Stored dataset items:
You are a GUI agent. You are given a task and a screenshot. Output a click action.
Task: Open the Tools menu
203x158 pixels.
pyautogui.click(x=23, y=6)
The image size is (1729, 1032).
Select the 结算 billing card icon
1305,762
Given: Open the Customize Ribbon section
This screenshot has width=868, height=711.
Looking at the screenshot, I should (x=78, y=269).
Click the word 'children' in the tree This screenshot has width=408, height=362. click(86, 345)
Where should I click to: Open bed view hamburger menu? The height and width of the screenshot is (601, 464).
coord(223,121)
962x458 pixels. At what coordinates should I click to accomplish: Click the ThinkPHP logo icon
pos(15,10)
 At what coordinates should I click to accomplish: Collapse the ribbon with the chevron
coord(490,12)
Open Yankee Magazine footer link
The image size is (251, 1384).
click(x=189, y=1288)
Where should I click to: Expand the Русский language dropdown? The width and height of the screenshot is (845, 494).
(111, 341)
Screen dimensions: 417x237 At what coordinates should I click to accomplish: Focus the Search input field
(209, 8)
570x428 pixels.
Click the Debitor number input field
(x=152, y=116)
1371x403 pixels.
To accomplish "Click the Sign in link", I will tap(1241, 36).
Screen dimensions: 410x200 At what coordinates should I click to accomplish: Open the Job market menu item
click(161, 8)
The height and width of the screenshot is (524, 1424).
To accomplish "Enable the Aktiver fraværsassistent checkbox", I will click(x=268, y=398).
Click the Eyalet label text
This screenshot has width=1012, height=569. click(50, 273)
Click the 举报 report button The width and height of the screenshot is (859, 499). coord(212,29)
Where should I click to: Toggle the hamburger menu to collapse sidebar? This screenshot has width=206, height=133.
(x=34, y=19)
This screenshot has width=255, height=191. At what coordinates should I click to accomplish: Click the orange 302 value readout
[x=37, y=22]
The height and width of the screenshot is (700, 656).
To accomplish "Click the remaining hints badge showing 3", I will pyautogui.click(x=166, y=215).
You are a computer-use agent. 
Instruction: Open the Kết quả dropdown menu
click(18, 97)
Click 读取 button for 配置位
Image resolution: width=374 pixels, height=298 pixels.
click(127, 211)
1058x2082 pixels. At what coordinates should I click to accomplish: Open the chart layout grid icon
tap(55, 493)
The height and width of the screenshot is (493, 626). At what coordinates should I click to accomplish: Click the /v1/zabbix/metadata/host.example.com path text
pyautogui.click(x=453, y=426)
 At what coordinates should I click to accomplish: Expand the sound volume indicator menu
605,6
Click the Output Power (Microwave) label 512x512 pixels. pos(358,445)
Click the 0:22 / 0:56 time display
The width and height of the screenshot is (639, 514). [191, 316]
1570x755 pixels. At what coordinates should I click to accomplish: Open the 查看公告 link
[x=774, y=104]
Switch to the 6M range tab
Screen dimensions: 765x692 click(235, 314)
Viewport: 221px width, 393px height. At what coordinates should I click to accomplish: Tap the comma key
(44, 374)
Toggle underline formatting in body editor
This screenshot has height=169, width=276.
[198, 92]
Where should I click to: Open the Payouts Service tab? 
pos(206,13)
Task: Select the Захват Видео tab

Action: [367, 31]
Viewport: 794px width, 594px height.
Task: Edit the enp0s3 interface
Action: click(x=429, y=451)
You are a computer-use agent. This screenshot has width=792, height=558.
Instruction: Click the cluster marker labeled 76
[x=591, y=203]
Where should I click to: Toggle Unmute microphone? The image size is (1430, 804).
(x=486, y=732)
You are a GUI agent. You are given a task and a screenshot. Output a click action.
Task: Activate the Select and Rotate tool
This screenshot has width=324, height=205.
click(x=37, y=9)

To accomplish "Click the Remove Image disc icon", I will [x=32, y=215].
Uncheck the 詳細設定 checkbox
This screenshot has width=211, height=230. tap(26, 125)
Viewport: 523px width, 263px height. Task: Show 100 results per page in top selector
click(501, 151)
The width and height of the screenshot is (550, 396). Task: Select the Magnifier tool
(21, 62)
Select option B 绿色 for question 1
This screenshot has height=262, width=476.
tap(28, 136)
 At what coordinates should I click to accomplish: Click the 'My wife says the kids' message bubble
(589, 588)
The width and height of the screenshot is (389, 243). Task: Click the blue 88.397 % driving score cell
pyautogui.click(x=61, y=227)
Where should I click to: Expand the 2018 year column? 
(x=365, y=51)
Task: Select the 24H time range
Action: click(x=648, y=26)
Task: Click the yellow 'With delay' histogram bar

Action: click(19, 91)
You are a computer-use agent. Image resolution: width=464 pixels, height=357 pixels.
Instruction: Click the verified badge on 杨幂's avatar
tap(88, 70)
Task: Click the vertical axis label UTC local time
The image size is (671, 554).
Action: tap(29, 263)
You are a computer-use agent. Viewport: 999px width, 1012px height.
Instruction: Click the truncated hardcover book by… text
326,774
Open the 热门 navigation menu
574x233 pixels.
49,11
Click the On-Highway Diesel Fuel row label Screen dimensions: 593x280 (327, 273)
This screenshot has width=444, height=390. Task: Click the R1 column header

:: WHAT IS REQUIRED ::
Produce an exact copy of all the records.

:: ANSWER BOX ::
You are a GUI agent. You are given a task and a screenshot. Output a click action.
Task: Open the Tools menu
203x158 pixels.
pyautogui.click(x=23, y=6)
The image size is (1729, 1032).
Select the 结算 billing card icon
1305,762
Given: Open the Customize Ribbon section
This screenshot has width=868, height=711.
Looking at the screenshot, I should (x=78, y=269).
Click the word 'children' in the tree This screenshot has width=408, height=362. click(86, 345)
Where should I click to: Open bed view hamburger menu? The height and width of the screenshot is (601, 464).
coord(223,121)
962x458 pixels. At what coordinates should I click to accomplish: Click the ThinkPHP logo icon
pos(15,10)
 At what coordinates should I click to accomplish: Collapse the ribbon with the chevron
coord(490,12)
Open Yankee Magazine footer link
The image size is (251, 1384).
click(x=189, y=1288)
Where should I click to: Expand the Русский language dropdown? The width and height of the screenshot is (845, 494).
(111, 341)
Screen dimensions: 417x237 At what coordinates should I click to accomplish: Focus the Search input field
(209, 8)
570x428 pixels.
Click the Debitor number input field
(x=152, y=116)
1371x403 pixels.
To accomplish "Click the Sign in link", I will tap(1241, 36).
Screen dimensions: 410x200 At what coordinates should I click to accomplish: Open the Job market menu item
click(161, 8)
The height and width of the screenshot is (524, 1424).
To accomplish "Enable the Aktiver fraværsassistent checkbox", I will click(x=268, y=398).
Click the Eyalet label text
This screenshot has width=1012, height=569. click(50, 273)
Click the 举报 report button The width and height of the screenshot is (859, 499). coord(212,29)
Where should I click to: Toggle the hamburger menu to collapse sidebar? This screenshot has width=206, height=133.
(x=34, y=19)
This screenshot has width=255, height=191. At what coordinates should I click to accomplish: Click the orange 302 value readout
[x=37, y=22]
The height and width of the screenshot is (700, 656).
To accomplish "Click the remaining hints badge showing 3", I will pyautogui.click(x=166, y=215).
You are a computer-use agent. 
Instruction: Open the Kết quả dropdown menu
click(18, 97)
Click 读取 button for 配置位
Image resolution: width=374 pixels, height=298 pixels.
click(127, 211)
1058x2082 pixels. At what coordinates should I click to accomplish: Open the chart layout grid icon
tap(55, 493)
The height and width of the screenshot is (493, 626). At what coordinates should I click to accomplish: Click the /v1/zabbix/metadata/host.example.com path text
pyautogui.click(x=453, y=426)
 At what coordinates should I click to accomplish: Expand the sound volume indicator menu
605,6
Click the Output Power (Microwave) label 512x512 pixels. pos(358,445)
Click the 0:22 / 0:56 time display
The width and height of the screenshot is (639, 514). [191, 316]
1570x755 pixels. At what coordinates should I click to accomplish: Open the 查看公告 link
[x=774, y=104]
Switch to the 6M range tab
Screen dimensions: 765x692 click(235, 314)
Viewport: 221px width, 393px height. At what coordinates should I click to accomplish: Tap the comma key
(44, 374)
Toggle underline formatting in body editor
This screenshot has height=169, width=276.
[198, 92]
Where should I click to: Open the Payouts Service tab? 
pos(206,13)
Task: Select the Захват Видео tab

Action: [367, 31]
Viewport: 794px width, 594px height.
Task: Edit the enp0s3 interface
Action: click(x=429, y=451)
You are a computer-use agent. This screenshot has width=792, height=558.
Instruction: Click the cluster marker labeled 76
[x=591, y=203]
Where should I click to: Toggle Unmute microphone? The image size is (1430, 804).
(x=486, y=732)
You are a GUI agent. You are given a task and a screenshot. Output a click action.
Task: Activate the Select and Rotate tool
This screenshot has width=324, height=205.
click(x=37, y=9)

To accomplish "Click the Remove Image disc icon", I will [x=32, y=215].
Uncheck the 詳細設定 checkbox
This screenshot has width=211, height=230. tap(26, 125)
Viewport: 523px width, 263px height. Task: Show 100 results per page in top selector
click(501, 151)
The width and height of the screenshot is (550, 396). Task: Select the Magnifier tool
(21, 62)
Select option B 绿色 for question 1
This screenshot has height=262, width=476.
tap(28, 136)
 At what coordinates should I click to accomplish: Click the 'My wife says the kids' message bubble
(589, 588)
The width and height of the screenshot is (389, 243). Task: Click the blue 88.397 % driving score cell
pyautogui.click(x=61, y=227)
Where should I click to: Expand the 2018 year column? 
(x=365, y=51)
Task: Select the 24H time range
Action: click(x=648, y=26)
Task: Click the yellow 'With delay' histogram bar

Action: click(19, 91)
You are a computer-use agent. Image resolution: width=464 pixels, height=357 pixels.
Instruction: Click the verified badge on 杨幂's avatar
tap(88, 70)
Task: Click the vertical axis label UTC local time
The image size is (671, 554).
Action: tap(29, 263)
You are a computer-use agent. Viewport: 999px width, 1012px height.
Instruction: Click the truncated hardcover book by… text
326,774
Open the 热门 navigation menu
574x233 pixels.
49,11
Click the On-Highway Diesel Fuel row label Screen dimensions: 593x280 (327, 273)
This screenshot has width=444, height=390. Task: Click the R1 column header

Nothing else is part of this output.